What to work on: The records that follow must be repeated exactly, except for their pictures.
=== Provided records ===
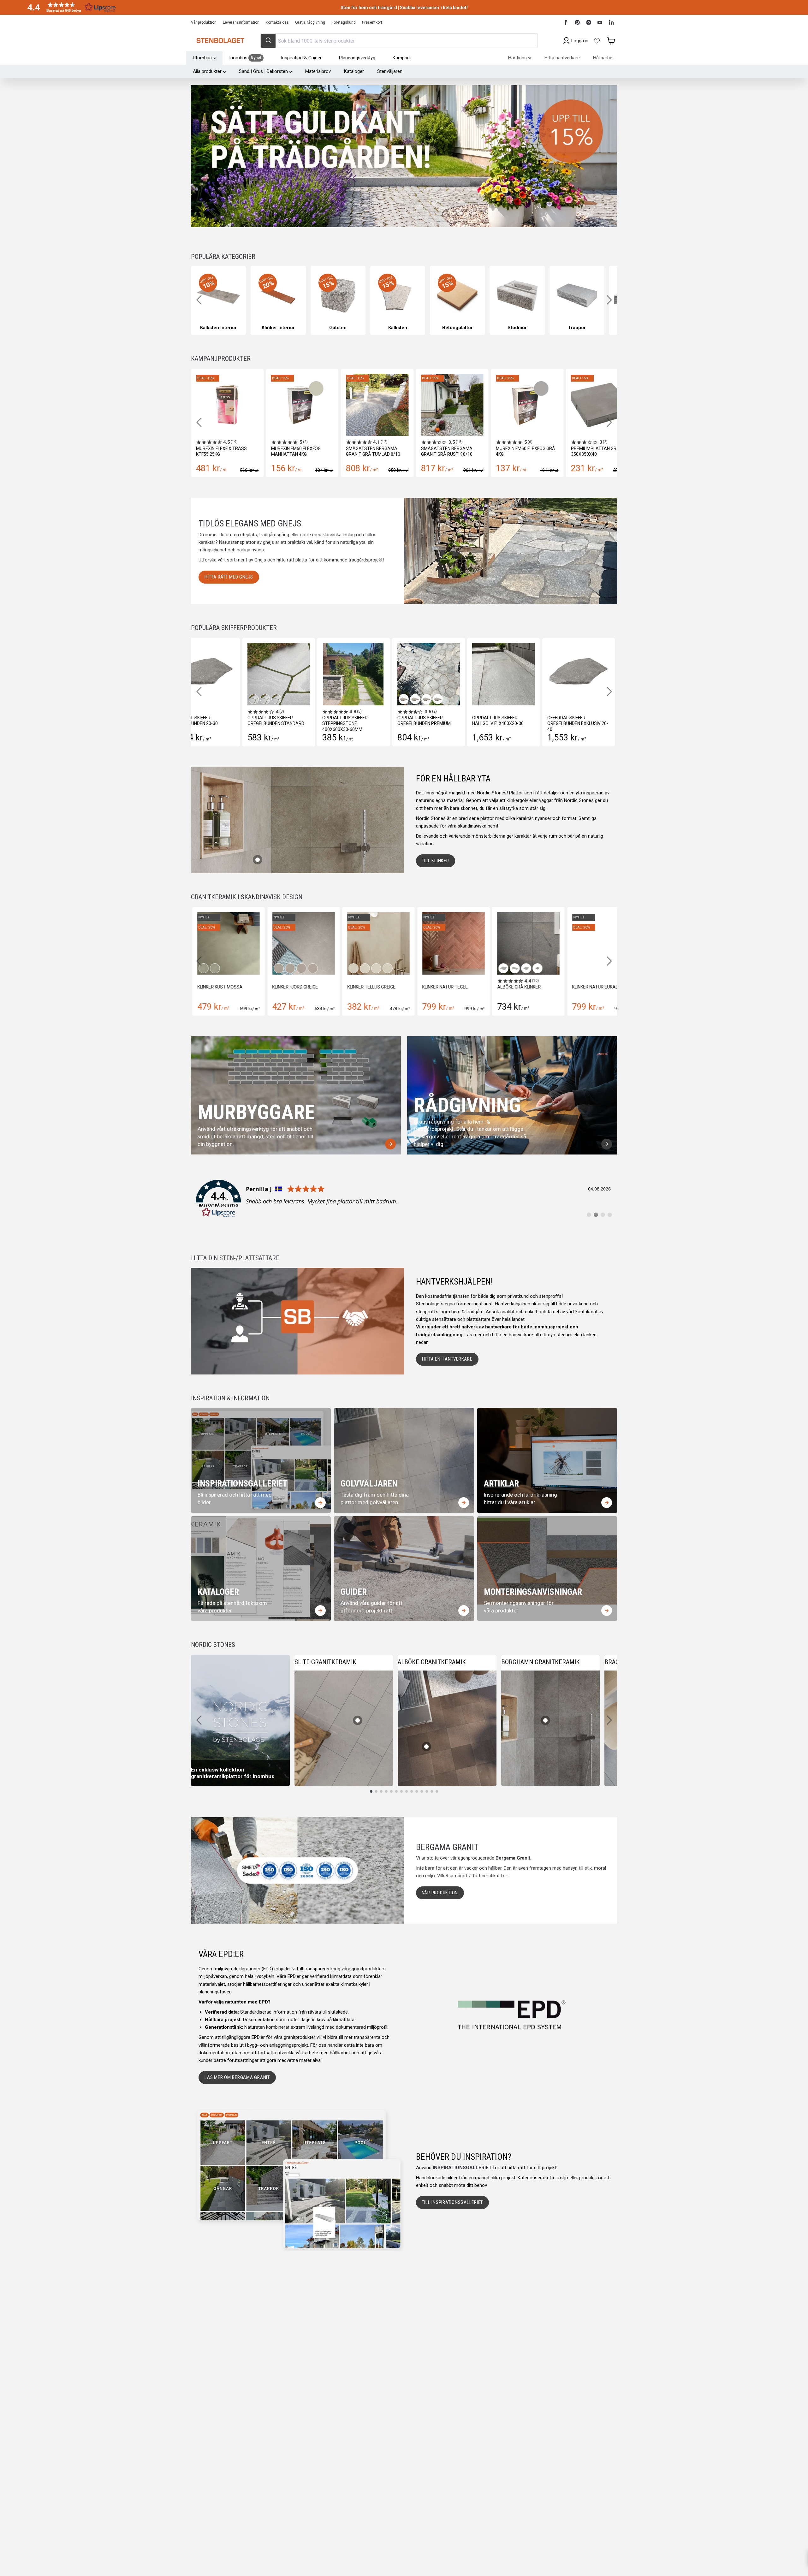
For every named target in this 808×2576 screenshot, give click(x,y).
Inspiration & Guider (301, 58)
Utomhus (202, 58)
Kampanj (402, 58)
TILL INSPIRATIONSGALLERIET (452, 2202)
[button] (69, 7)
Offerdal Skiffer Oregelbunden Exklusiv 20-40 (577, 723)
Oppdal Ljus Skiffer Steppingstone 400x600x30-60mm (345, 723)
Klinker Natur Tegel (294, 986)
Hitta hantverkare (562, 58)
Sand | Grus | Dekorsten (263, 71)
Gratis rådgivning (310, 22)
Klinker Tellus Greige (220, 986)
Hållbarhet (603, 58)
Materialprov (318, 71)
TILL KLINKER (435, 861)
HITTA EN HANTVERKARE (447, 1359)
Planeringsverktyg (357, 58)
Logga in (579, 40)
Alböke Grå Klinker (367, 986)
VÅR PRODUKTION (440, 1893)
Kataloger (354, 71)
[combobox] (399, 40)
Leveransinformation (241, 22)
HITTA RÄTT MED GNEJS (229, 577)
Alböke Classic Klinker (522, 986)
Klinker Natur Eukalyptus (450, 986)
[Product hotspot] (257, 859)
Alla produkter (207, 71)
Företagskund (343, 22)
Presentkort (372, 22)
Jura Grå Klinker (590, 986)
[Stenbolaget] (220, 40)
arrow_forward (390, 1144)
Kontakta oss (277, 22)
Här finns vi (519, 58)
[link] (404, 1199)
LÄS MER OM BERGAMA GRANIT (237, 2077)
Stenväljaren (389, 71)
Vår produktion (204, 22)
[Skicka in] (268, 41)
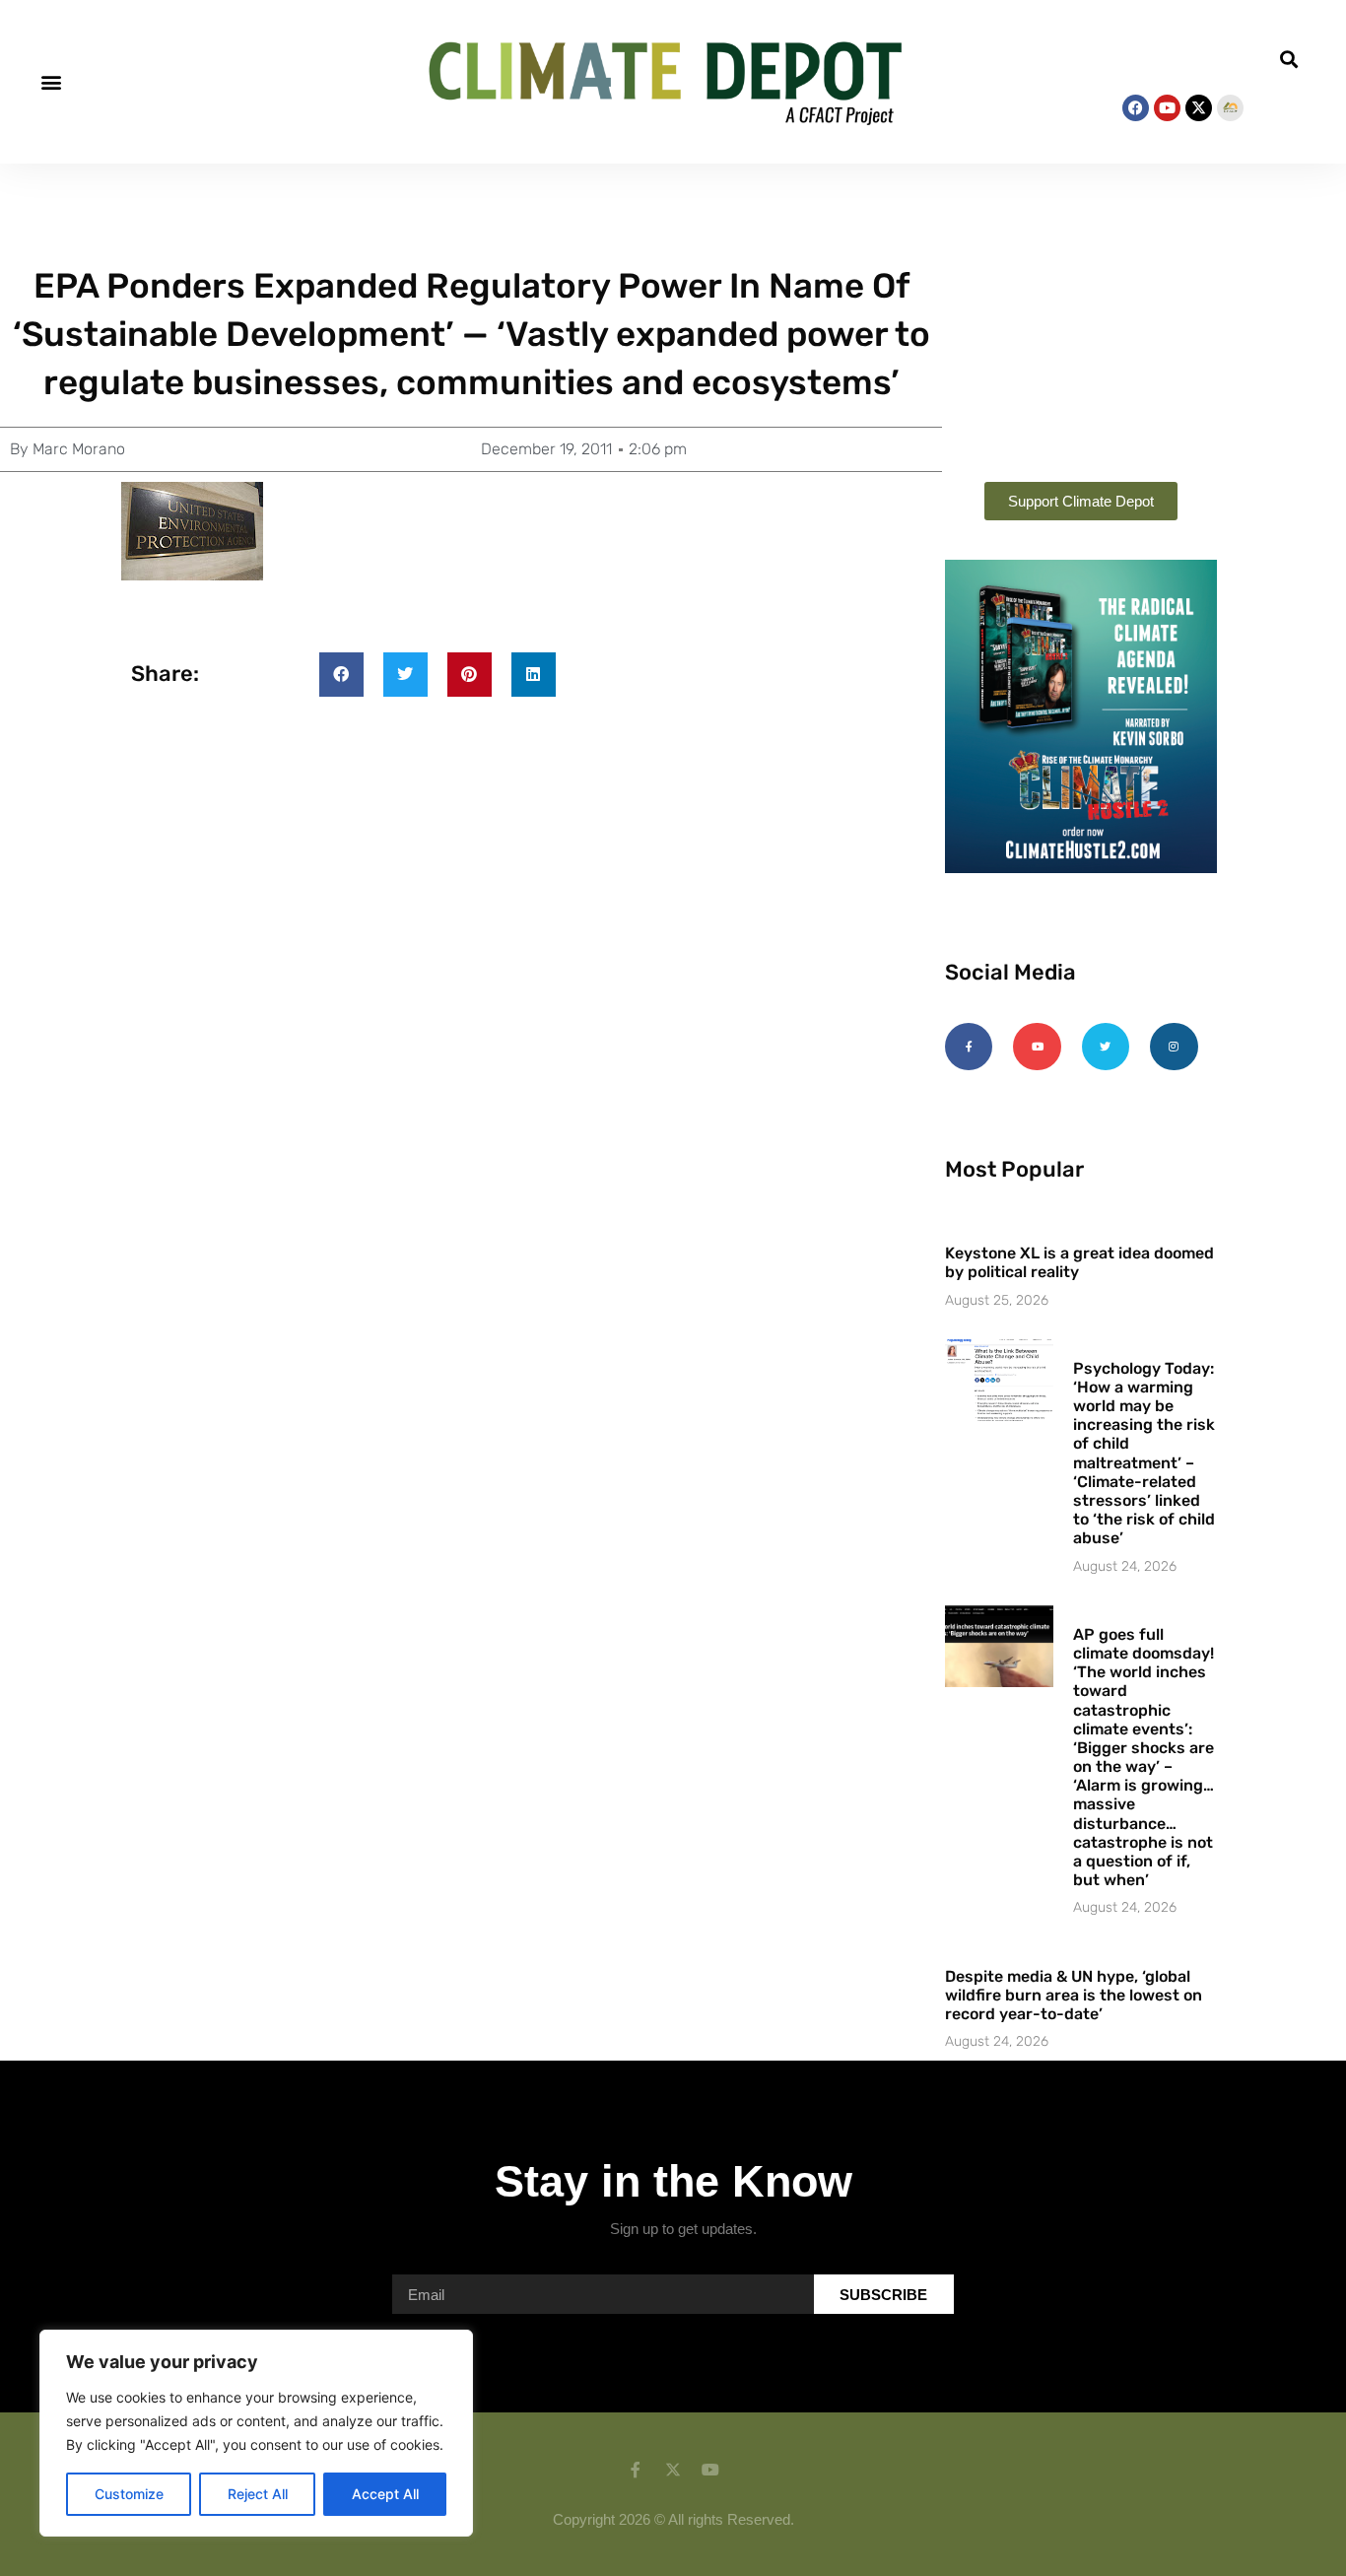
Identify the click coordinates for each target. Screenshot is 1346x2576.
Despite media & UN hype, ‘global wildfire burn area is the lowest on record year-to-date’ (1073, 1995)
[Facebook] (1135, 108)
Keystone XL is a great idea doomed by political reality (1079, 1262)
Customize (129, 2493)
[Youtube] (1167, 108)
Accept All (385, 2493)
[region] (256, 2433)
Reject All (258, 2493)
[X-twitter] (1198, 108)
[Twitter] (1105, 1046)
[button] (50, 82)
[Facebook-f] (968, 1046)
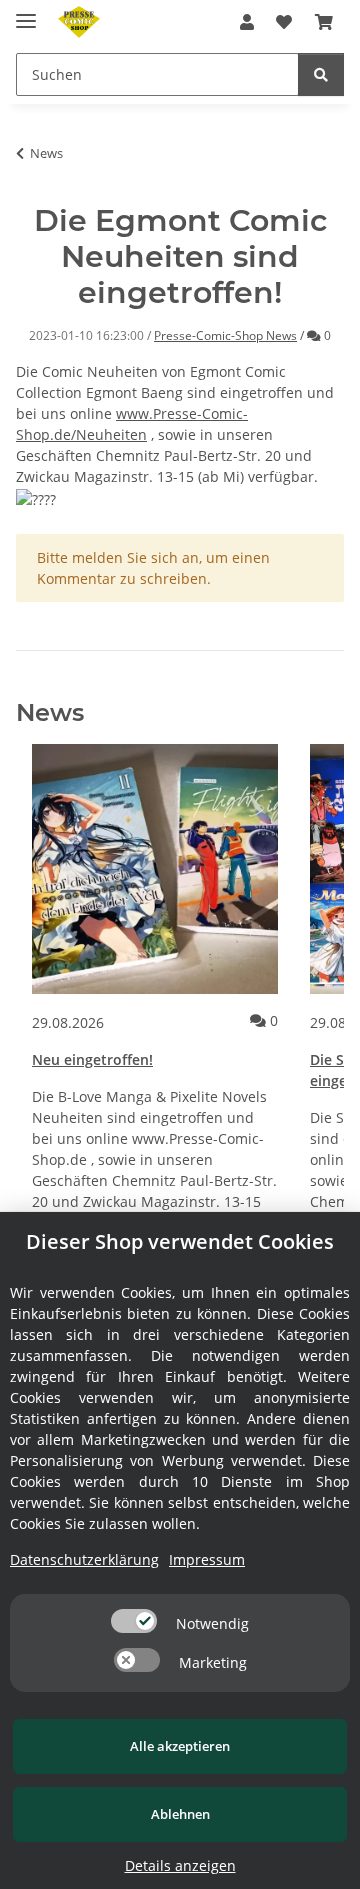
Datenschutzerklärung (84, 1559)
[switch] (134, 1621)
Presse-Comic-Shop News (225, 335)
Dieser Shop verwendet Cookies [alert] (180, 1241)
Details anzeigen (180, 1865)
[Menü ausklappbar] (26, 12)
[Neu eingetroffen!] (155, 869)
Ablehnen (180, 1814)
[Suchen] (321, 74)
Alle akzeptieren (180, 1746)
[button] (247, 22)
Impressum (207, 1559)
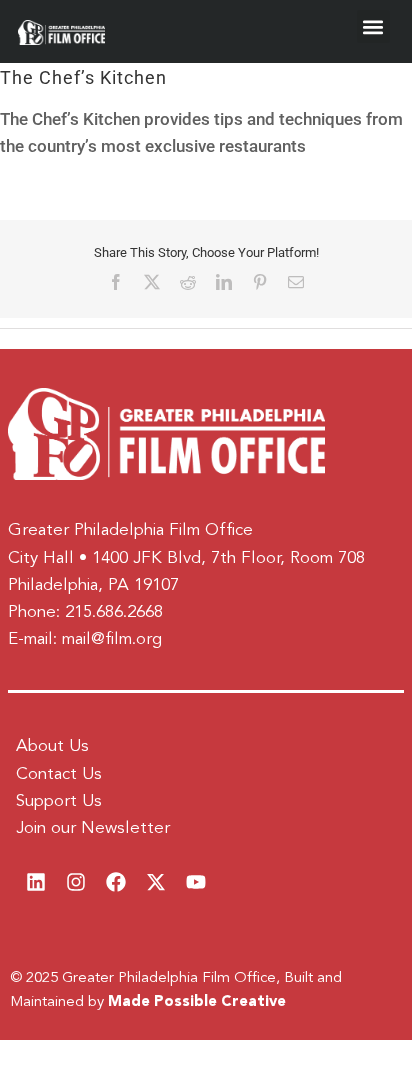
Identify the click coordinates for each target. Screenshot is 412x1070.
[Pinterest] (260, 282)
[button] (373, 26)
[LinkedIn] (224, 282)
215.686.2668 (114, 612)
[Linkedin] (36, 882)
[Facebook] (116, 282)
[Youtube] (196, 882)
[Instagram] (76, 882)
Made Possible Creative (197, 1002)
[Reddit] (188, 282)
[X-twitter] (156, 882)
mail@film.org (112, 639)
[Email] (296, 282)
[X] (152, 282)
===
Response to this exercise:
For every named target in this 808×2576 screenshot, give click(x,y).
Inspiration & Guider (301, 58)
Utomhus (202, 58)
Kampanj (402, 58)
TILL INSPIRATIONSGALLERIET (452, 2202)
[button] (69, 7)
Offerdal Skiffer Oregelbunden Exklusiv 20-40 (577, 723)
Oppdal Ljus Skiffer Steppingstone 400x600x30-60mm (345, 723)
Klinker Natur Tegel (294, 986)
Hitta hantverkare (562, 58)
Sand | Grus | Dekorsten (263, 71)
Gratis rådgivning (310, 22)
Klinker Tellus Greige (220, 986)
Hållbarhet (603, 58)
Materialprov (318, 71)
TILL KLINKER (435, 861)
HITTA EN HANTVERKARE (447, 1359)
Planeringsverktyg (357, 58)
Logga in (579, 40)
Alböke Grå Klinker (367, 986)
VÅR PRODUKTION (440, 1893)
Kataloger (354, 71)
[combobox] (399, 40)
Leveransinformation (241, 22)
HITTA RÄTT MED GNEJS (229, 577)
Alböke Classic Klinker (522, 986)
Klinker Natur Eukalyptus (450, 986)
[Product hotspot] (257, 859)
Alla produkter (207, 71)
Företagskund (343, 22)
Presentkort (372, 22)
Jura Grå Klinker (590, 986)
[Stenbolaget] (220, 40)
arrow_forward (390, 1144)
Kontakta oss (277, 22)
Här finns vi (519, 58)
[link] (404, 1199)
LÄS MER OM BERGAMA GRANIT (237, 2077)
Stenväljaren (389, 71)
Vår produktion (204, 22)
[Skicka in] (268, 41)
Identify the click coordinates for each target. Screenshot is 1346x2576.
Despite media & UN hype, ‘global wildfire burn area is the lowest on record year-to-date’ (1073, 1995)
[Facebook] (1135, 108)
Keystone XL is a great idea doomed by political reality (1079, 1262)
Customize (129, 2493)
[Youtube] (1167, 108)
Accept All (385, 2493)
[region] (256, 2433)
Reject All (258, 2493)
[X-twitter] (1198, 108)
[Twitter] (1105, 1046)
[button] (50, 82)
[Facebook-f] (968, 1046)
Datenschutzerklärung (84, 1559)
[switch] (134, 1621)
Presse-Comic-Shop News (225, 335)
Dieser Shop verwendet Cookies [alert] (180, 1241)
Details anzeigen (180, 1865)
[Menü ausklappbar] (26, 12)
[Neu eingetroffen!] (155, 869)
Ablehnen (180, 1814)
[Suchen] (321, 74)
Alle akzeptieren (180, 1746)
[button] (247, 22)
Impressum (207, 1559)
Identify the click coordinates for each target. Screenshot is 412x1070.
[Pinterest] (260, 282)
[button] (373, 26)
[LinkedIn] (224, 282)
215.686.2668 (114, 612)
[Linkedin] (36, 882)
[Facebook] (116, 282)
[Youtube] (196, 882)
[Instagram] (76, 882)
Made Possible Creative (197, 1002)
[Reddit] (188, 282)
[X-twitter] (156, 882)
mail@film.org (112, 639)
[Email] (296, 282)
[X] (152, 282)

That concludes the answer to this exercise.